Deil's Cauldron, Comrie, Perthshire, restaurant review

Less would be more for Deil's Cauldron’s comforting dishes, writes Kayt Turner

Perthshire in early spring can be glorious. Which is why, at the first glimpse of sunshine, we had decamped to a lovely little lodge near Crieff for a weekend of country air and country grub.

There had been talk of walking through Glen Lednock, taking us by the Deil’s Cauldron. But Perthshire in early spring can also be chilly, damp, drizzly and cold – so we didn’t actually get any further than the car park at the start of the walk.

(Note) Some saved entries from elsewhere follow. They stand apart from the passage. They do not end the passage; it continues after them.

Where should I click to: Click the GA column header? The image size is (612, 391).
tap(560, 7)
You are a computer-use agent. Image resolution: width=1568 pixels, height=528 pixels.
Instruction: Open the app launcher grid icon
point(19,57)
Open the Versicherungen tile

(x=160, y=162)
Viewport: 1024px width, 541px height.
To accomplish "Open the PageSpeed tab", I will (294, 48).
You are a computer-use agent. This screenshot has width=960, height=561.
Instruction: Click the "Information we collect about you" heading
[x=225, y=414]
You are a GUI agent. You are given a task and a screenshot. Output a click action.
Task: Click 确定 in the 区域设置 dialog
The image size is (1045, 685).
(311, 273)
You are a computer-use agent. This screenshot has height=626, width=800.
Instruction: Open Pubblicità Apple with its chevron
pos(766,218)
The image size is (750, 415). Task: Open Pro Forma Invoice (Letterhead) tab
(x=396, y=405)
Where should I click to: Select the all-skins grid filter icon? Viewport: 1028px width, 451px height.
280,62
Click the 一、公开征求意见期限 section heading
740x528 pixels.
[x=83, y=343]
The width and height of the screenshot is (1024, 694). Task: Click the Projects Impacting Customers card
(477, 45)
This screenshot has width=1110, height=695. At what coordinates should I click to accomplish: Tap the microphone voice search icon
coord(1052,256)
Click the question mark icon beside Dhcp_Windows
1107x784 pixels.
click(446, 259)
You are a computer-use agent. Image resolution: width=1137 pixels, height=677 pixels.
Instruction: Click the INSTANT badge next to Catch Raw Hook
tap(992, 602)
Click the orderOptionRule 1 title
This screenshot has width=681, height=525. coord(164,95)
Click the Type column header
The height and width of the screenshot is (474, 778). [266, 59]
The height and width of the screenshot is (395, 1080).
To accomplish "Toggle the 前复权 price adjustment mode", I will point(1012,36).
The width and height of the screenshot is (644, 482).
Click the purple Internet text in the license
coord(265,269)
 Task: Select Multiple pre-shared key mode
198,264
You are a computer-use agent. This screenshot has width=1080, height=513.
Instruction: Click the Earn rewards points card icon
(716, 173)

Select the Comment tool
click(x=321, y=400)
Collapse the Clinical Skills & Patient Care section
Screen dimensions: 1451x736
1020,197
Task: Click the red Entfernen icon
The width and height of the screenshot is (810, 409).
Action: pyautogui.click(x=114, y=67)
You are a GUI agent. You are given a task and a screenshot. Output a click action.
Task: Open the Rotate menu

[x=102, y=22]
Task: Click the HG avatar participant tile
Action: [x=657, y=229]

"The Yorkshire pudding, potatoes and parsnips were fighting a losing battle against all the liquid, and the overwhelming impression of the dish was watery"

As luck would have it, that was also the car park for the Deil’s Cauldron, a lovely traditional cottage that has been converted to a restaurant with a welcoming bar as you enter, a more formal dining room to the left and cosy tables towards the back in front of a roaring fire.

It was a dreich day outside, so the warmth of the fire felt greatly comforting after our arduous trek in from the car. As was our first look at the menu. Filling favourites such as rib eye and confit duck leg rubbed shoulders with lamb haggis and beef bourguignon. It was food designed to stick to your ribs.

A set lunch menu (Tuesday-Saturday, two courses, £15.50) initially seemed exactly what we wanted.

I chose the mushroom hot pot – a spectacularly filling dish of button mushrooms in a creamy garlic sauce. With just a touch more flavour – possibly some tarragon or thyme, certainly more salt – and a lot more bread on the table. I could have happily spent the afternoon soaking up the sauce.

Mr Turner chose the tiger prawn tails, which were four perfectly plump crustaceans in a light batter.

Ruth opted for the smoked salmon and Arbroath Smokie paté, which was a slightly odd dish. When it arrived, we were all convinced that there had been a mistake with the order as it looked for all the world like a dessert. A scoop of paté sat on top of a terribly elegant zigzag of balsamic vinegar. Ruth could only be convinced that it wasn’t sweet once she had tasted it. And even then, she found the experience somewhat disconcerting. Because the texture of paté was so smooth and the look of the dish so, well, pudding-y, she just couldn’t escape the feeling that she was eating an iced dessert.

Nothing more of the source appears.